Non ci sono più le mezze stagioni. Anche se, sulla carta, quella 20/21 del Politeama Rossetti di Trieste, inaugurata martedì sera da La pazza di Chaillot di Franco Però ha tutta l’aria di esserlo, una mezza stagione.
I proverbi, si sa, non ammettono repliche. E neppure i “climate clock” installati a New York, Berlino e altre città del mondo per scandire il lento, inesorabile avvicinarsi del punto di non ritorno.
L’intento, dopotutto, era quello di lasciare un messaggio forte, inequivocabile. Ed era importante tornare a teatro, riassaporare la normalità di un tempo.

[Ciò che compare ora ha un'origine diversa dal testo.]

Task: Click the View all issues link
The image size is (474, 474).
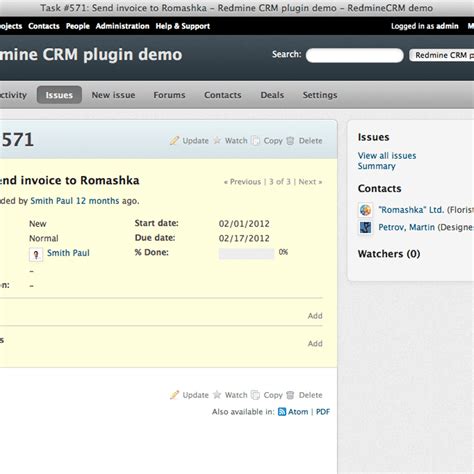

Normalità che vestirebbe i panni della stravagante protagonista di questa cupa commedia sociale, Aurélie, se solo l’uomo avesse scelto di «abitare», amare il suo mondo, anziché «cavalcarlo come un fantino», sfruttarlo fin dalle viscere.
Non sarebbe del tutto normale, infatti, preoccuparsi della salute di un amico? È questo l’impietoso paradosso dell’adattamento di Letizia Russo (che nel 2018 aveva brillato per quello del Maestro e Margherita), che la folta compagine dello Stabile metterà in scena fino a domenica 11 ottobre con Manuela Mandracchia, star d’eccezione per il difficile ruolo che fu di Anna Maria Guarnieri nella La pazza di Chaillot di Ronconi del 1991.
Ad affiancarla, un ottimo Giovanni Crippa nel ruolo del cenciaiolo; una convincente Zoe Pernici nel ruolo della sguattera in cui la pazza rivede se stessa e la sua malandata storia d’amore; e una Maria Grazia Plos applauditissima, in stato di grazia, matta vera.
E se, un po’ brechtianamente, ma senza «spirito di aggiornamento» come scrisse Franco Quadri, Ronconi spettacolarizzava lo svelamento dell’artificio e dell’edificio teatrale attraverso il grottesco recitar cantando di attori che volavano (letteralmente) su una scena nuda e ferrosa, mosso da ben altri propositi Franco Però si affida alle scene disturbanti e kitsch di Domenico Franchi e ai costumi didascalici e ipersaturi di Andrea Viotti, affinché il messaggio non possa in nessun modo venir frainteso.
Che l’operazione guardi allora anche ai colori del teatro boulevardier che Cocteau avrebbe poi “richiamato all’ordine”, puntando su un teatro più impegnato – ma non ancora realista né epico – sembrerebbe confermato anche dai vorticosi cambi scena a vista. Perché quello di Jean Giraudoux era un teatro impegnato anche a compiacere se stesso, non solo a raccontare l’eterno conflitto tra ricchi e poveri o la lotta ecologista, ancora ai suoi albori, perciò più garbata e poetica, come splendidamente racchiuso nell’ultima battuta pronunciata dalla Folle dell’originale: «Alors remontons. Aux affaires sérieuses, mes enfants! Il n’y a pas que les hommes ici-bas. Occupons-nous un peu maintenant des êtres qui en valent la peine!».
Non così nel finale scelto da Però e Russo, completamente stravolto, sveviano, in cui lo sguaiato poker del malaffare (Andrea Germani, Mauro Malinverno, Riccardo Maranzana, Francesco Migliaccio) fa saltare tutto per aria.
«Forse attraverso una catastrofe inaudita prodotta dagli ordigni ritorneremo alla salute». Non ne era del tutto sicuro Zeno Cosini. Ma oggi non c’è più tempo per le incertezze, le mezze misure. Perché è così: non ci sono più le mezze stagioni. «E allora torniamo ad affari seri, cari miei! Non ci sono solo gli uomini qui. Adesso occupiamoci un po’ degli esseri che lo meritano».